In MATLAB, individual symbols like V never stand in for matrices.
syms V D
V*D
is not algebraic matrix multiplication of a matrix of unknown size, V, and a different matrix of unknown size, D. You need to create arrays of symbols if you want algebraic matrix multiplication.
You already implicitly acknowledged that you are not working with arrays when you coded D^(1/w) because if D were a matrix then D^(1/w) would be a matrix power, which would require that matrix be square, which is incompatible with there being only a single subscript for D.
N = 5;
Pi = sym('pi');
syms w T s x
V = sym('v%d_%d', [1, N]);
D = sym('d%d_%d', [N, 1]);
f = ((V*D.^(1/w)).^w - T)/(s*T);
P_c = 1/sqrt(2*Pi) * int(exp(-x^2/2), x, -inf, f)
diff(P_c, T)
Now notice that
>> syms VV DD; ff(VV,DD) = VV*DD;
>> ff(V, D)
Error using symengine
New arrays must have the same dimensions or must be scalars.
Error in sym/subs>mupadsubs (line 150)
What this implies is that at the time that VV*DD was evaluated in building ff(VV,DD), MATLAB noticed that VV and DD were scalar symbols, and so it built something that was the equivalent of ff(VV,DD) = VV.*DD internally. Once it had done that, then substituting in the vectors V and D does not become equivalent to having coded V*D (with vector V and vector D) in the first place.
This does mean that you cannot define a straight forward symbolic expression that can accept vector inputs and treat "*" or "/" algebraically: the symbols on the left and right of the operator are examined when the right hand side is being built, and if those symbols are not scalar then the expansions are dropped in, and the operator evaluated -- after which point the function that will be created will treat all symbols remaining element-wise.

########

- _WHAT NEEDS TO BE DONE_
Extend the passage on MATLAB symbolic variables and matrix multiplication, picking up after its final sentence.

- _GIVEN MATERIAL_
########

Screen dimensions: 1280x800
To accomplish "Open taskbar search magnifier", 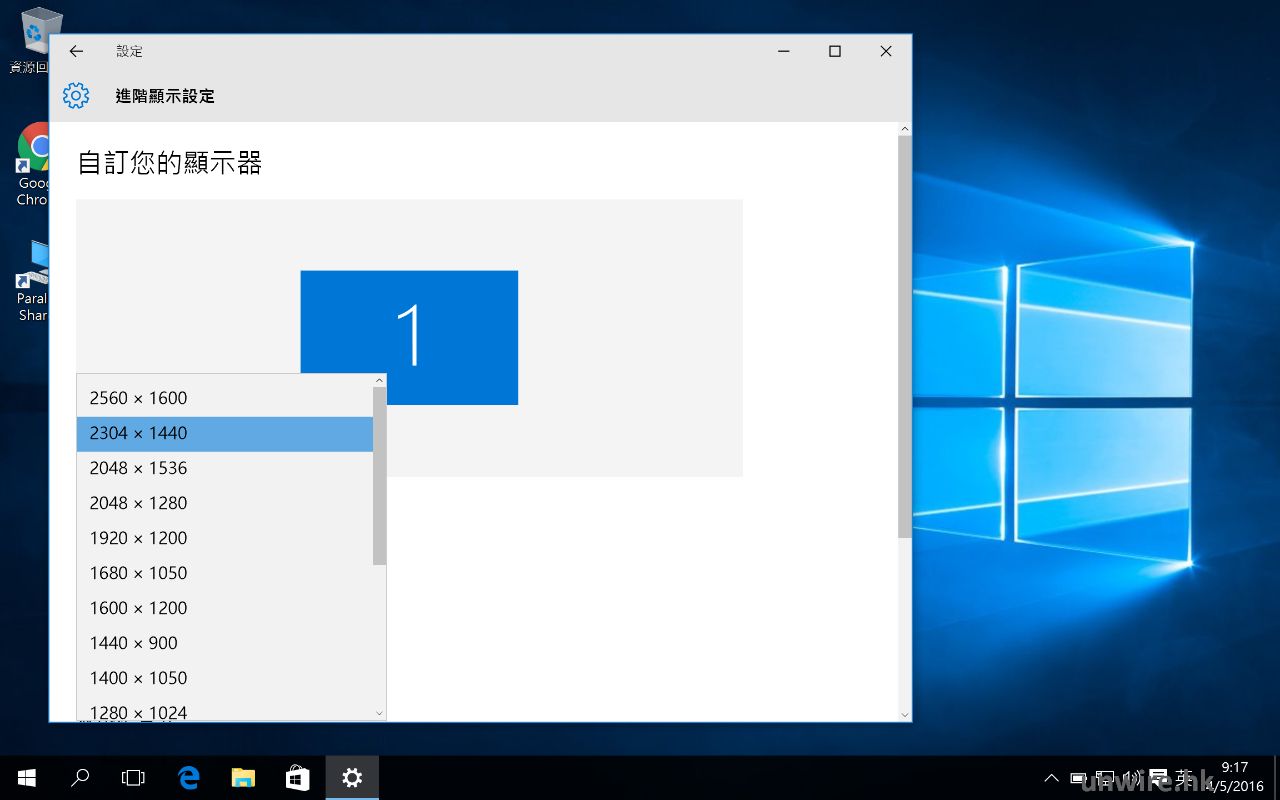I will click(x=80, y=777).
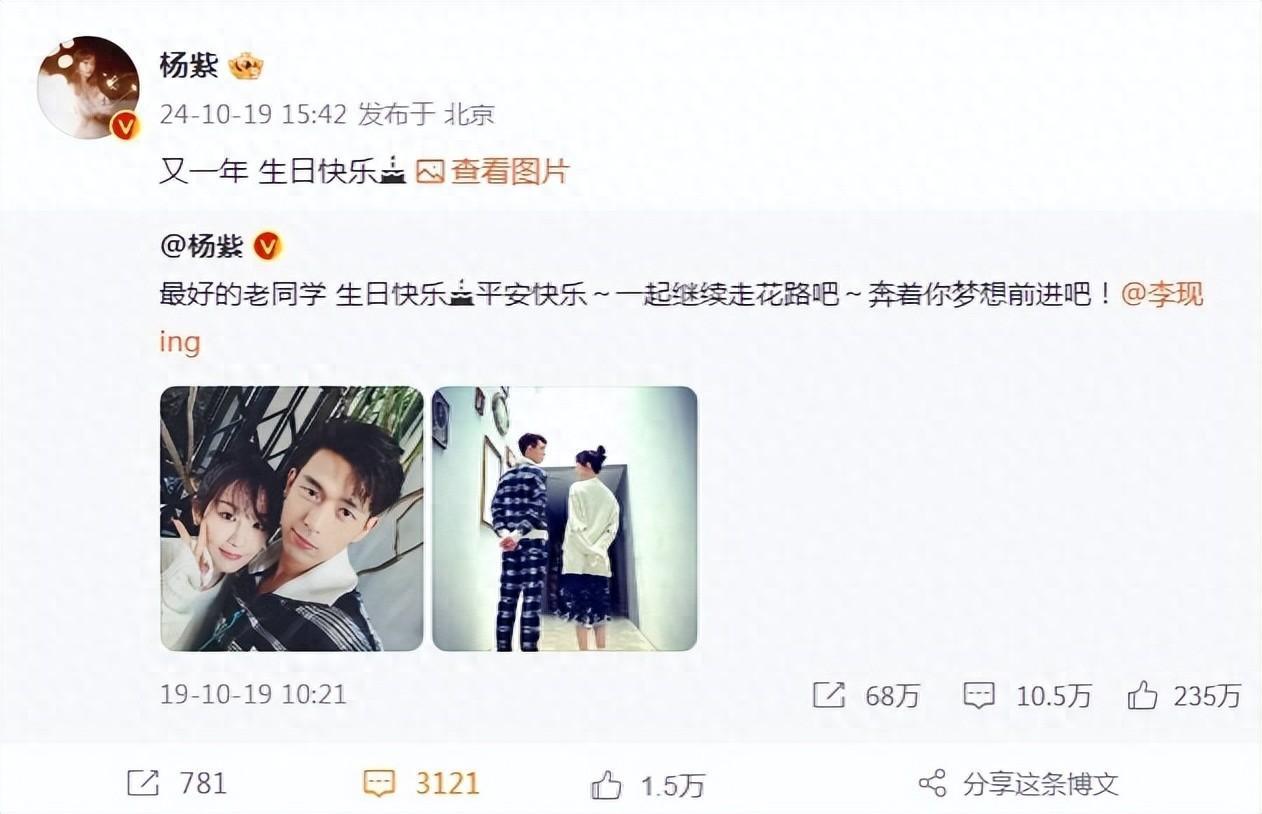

########

- _EXPECTED ANSWER_
One thing to keep in mind is that the expression
f(V,D,w,T,s) = ( ( V*D^(1/w) )^w - T)/(s*T)
is not equivalent to defining
function result = f(V, D, w, T, s)
result = ( ( V*D^(1/w) )^w - T)/(s*T);
Instead,
f(V,D,w,T,s) = ( ( V*D^(1/w) )^w - T)/(s*T)
means
temporary = ( ( V*D^(1/w) )^w - T)/(s*T)
f = symfun(temporary, [V, D, w, T, s])
That is, the right hand side is fully evaluated symbolically, and the resulting expression will become the body of the function. (You can see this happening if you dig into the right parts of the implementation of the symbolic toolbox.)
Symbolic functions are not defined procedurally, in terms of binding variables and deferring execution until later. If you need that, then you can use anonymous functions. (Just remember that to differentiate an anonymous function, you have to turn it into a symbolic expression by passing parameters... at which time you are back to the treatment of scalar variables as thereafter implying element-by-element operations.)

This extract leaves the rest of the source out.